In the wake of the Atomos Shogun 4K recorder's first significant firmware update, RedShark News Technical Editor Phil Rhodes weighs in on the red-hot device.
First off, let’s recall our recent report on the Atomos Shogun recorder and the firmware update that added the ability to play back files.
Play back is a simple feature (at least in concept), but one that's important because Atomos' future plans for the Shogun are both exciting and important for the continued competitiveness of it. This update could be seen as essentially completing the basic feature set. It’s also a shining example of a software-defined device and the fact that achievable feature sets are now defined at least as much by developer hours as they are by hardware.
This is good in many ways, but I can't write an article like this honestly without mentioning the fact that playback is a feature which one might expect in the initial release. Although rumours abound of a troubled late development cycle involving counterfeit parts and other problems outside the company's control, this is clearly less than ideal. This concern is entirely retractable, of course, given timely and complete implementation of the company's projected updates for Shogun, which are really very tempting.
The company advertises coming attractions including full 4K (that is, 4096 pixel wide as opposed to 3840-pixel quad HD) recording which will be of particular interest to GH4 owners. Perhaps most importantly of all, though, is the promise of user-uploadable lookup tables. Shogun currently offers only one lookup table option, for Canon's C-log, much like the Samurai Blade before it. This seemed strangely limited on the Samurai, given that C-log is only one of many things users might reasonably be expected to encounter, and it suggests that the Shogun hardware does have the capability to do lookup tables in general. This can't come quick enough, given that Shogun is perhaps the best monitor Atomos has ever made.
In general, Shogun is easy to like. Complaints that it feels cheap seem ungenerous – that feeling is based, if anything, on the fact that it's light, and nobody would expect anyone to make something heavy just to make it seem expensive (at least, not outside the realms of children's toys and fake batteries, where this sort of thing very definitely goes on). The presence of a proper multipin Lemo connector for the audio I/O cable is extremely welcome; this choice is perhaps representative of a coming of age (the DC input barrel connector below it, less so – I used a Sony NPF battery plate adaptor, which at least latching, and which is easy since the Shogun is 12V tolerant on its battery inputs). The lack of dual redundant battery plates as found on the company's previous products is a bit of a shame, but not a deal breaker. The supplied Lemo to XLR breakout is much too short, being difficult to tie down to anything with the Shogun mounted in a normal monitoring position, but it ought to be possible to come up with better third-party breakout devices by examining the pinout.

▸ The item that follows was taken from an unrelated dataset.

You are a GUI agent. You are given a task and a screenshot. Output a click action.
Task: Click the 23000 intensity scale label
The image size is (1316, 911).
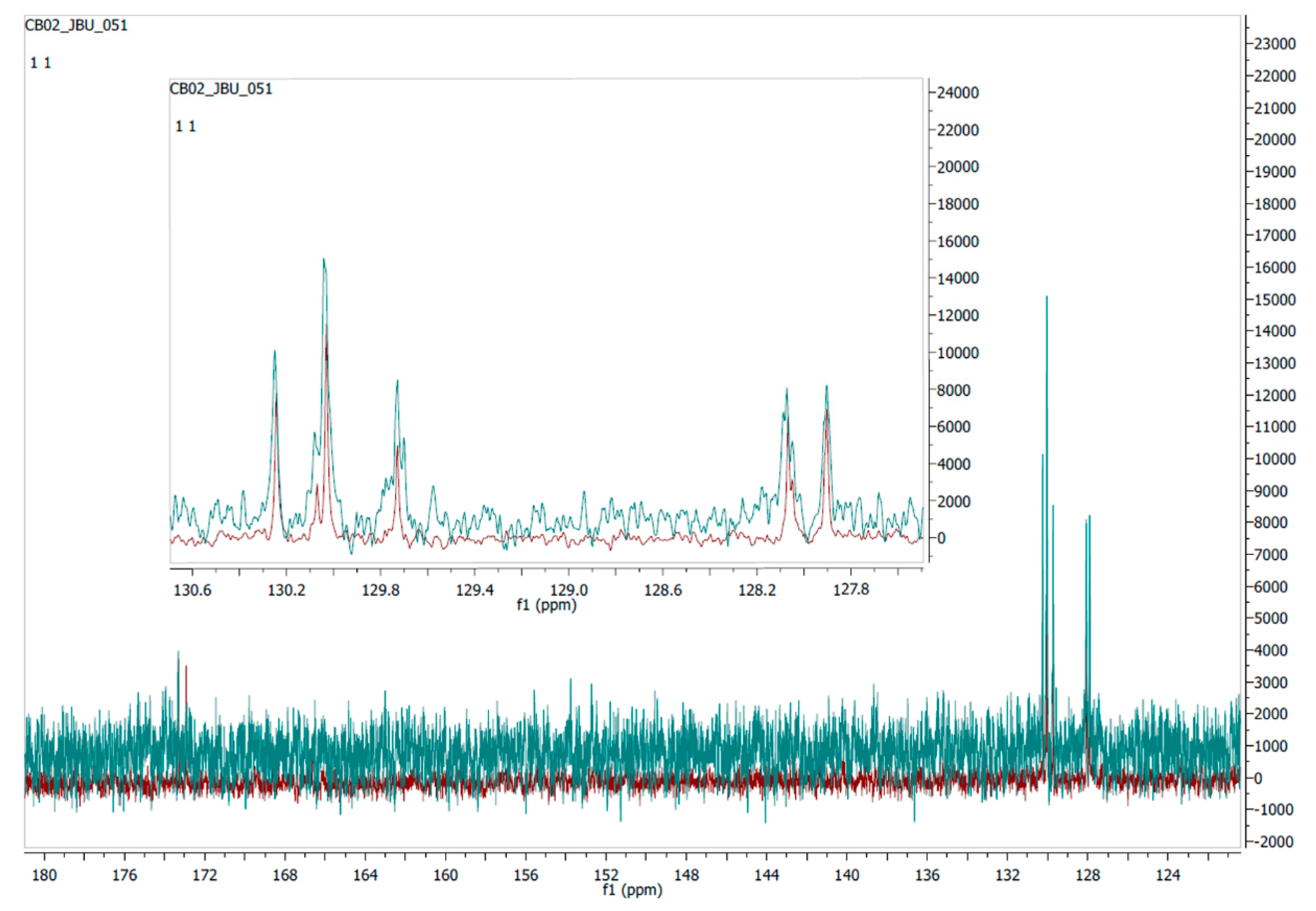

The star performer, though, is the display, sensibly chosen to have a computer-oriented 1920x1200 resolution, showing a full-resolution HD image, plus some test and measurement data. It's something of an irony that we can finally achieve full HD resolution on a small monitor just at the moment that we start moving to 4K, but that's not Atomos' fault – that's the state of the art, and it is indeed as state-of-the-art a display as it can be without actually being an OLED.
There's severe question as to how useful a 7.1" 4K display could be, in any case, unless the camera department were to don those hilarious head-mounted magnifying lenses beloved of people working on very, very small engineering parts. Touch screens are not, in honesty, a completely fantastic way of controlling the basic features of these things (it's fine for once-a-day setup stuff), but I assume that someone either has or will create a suitable LANC controller with big, clunky buttons or perhaps a B4 lens interface for transport control. That'd be nice.
The requirement for recording 4K ProRes (and, apparently, DNG soon) at over a gigabit per second means that Atomos has not been able to maintain their low-cost option of recording to spinning disks in 4K, except with a RAID-0 addon. This might be usable in nice, gentle circumstances, but frankly exceeds my tolerance for mechanical flimsiness – in reality, sane crew have always recorded to SSDs in Atomos recorders anyway.
To their credit, the company has not taken the approach of demanding proprietary SSDs, so three cheers for the Australian in this regard.
In short, Shogun is a fine thing, and if it gets user-uploadable LUTs and perhaps 4K to HD scaling (ideally with 10 to 8 bit as an HDMI option for fussy devices), it will become a deeply lovely thing.